Task goal –
From the records below, copy every line that contains the word "agent".

(Data for this exercise begins)

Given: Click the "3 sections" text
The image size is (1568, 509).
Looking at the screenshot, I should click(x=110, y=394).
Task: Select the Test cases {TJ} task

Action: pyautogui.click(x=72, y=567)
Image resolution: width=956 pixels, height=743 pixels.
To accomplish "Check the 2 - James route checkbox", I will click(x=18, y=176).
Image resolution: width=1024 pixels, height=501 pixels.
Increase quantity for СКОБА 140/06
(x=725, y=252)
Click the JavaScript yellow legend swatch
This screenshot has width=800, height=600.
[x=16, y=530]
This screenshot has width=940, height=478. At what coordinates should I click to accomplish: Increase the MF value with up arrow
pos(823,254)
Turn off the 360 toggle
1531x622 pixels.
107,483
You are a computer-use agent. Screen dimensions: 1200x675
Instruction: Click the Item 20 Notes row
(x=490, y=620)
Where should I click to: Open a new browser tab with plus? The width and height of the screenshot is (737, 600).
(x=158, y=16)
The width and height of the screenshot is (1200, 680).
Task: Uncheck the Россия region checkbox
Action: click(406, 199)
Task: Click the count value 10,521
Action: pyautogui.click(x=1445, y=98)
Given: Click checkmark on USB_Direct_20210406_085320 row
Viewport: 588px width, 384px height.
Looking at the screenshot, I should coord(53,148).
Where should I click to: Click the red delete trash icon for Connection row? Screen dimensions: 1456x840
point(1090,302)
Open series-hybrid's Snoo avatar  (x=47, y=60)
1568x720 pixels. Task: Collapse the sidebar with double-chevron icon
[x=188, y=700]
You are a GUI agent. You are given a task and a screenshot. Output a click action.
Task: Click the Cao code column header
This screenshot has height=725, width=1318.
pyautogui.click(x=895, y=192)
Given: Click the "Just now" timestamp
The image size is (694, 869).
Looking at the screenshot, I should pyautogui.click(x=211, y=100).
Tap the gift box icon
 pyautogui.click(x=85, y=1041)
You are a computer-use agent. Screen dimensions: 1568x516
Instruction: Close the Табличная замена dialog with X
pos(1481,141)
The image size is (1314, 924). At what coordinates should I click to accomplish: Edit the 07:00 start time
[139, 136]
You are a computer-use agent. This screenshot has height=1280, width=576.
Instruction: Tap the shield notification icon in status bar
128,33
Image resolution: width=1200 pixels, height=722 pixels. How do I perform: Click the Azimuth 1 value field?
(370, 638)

(Data for this exercise ends)

Response below –
You are a computer-use agent. Screen dimensions: 1200x675
You are a GUI agent. You are given a task and a screenshot. Output a click action.
You are a computer-use agent. Screen dimensions: 1568x516
You are a computer-use agent. This screenshot has height=1280, width=576.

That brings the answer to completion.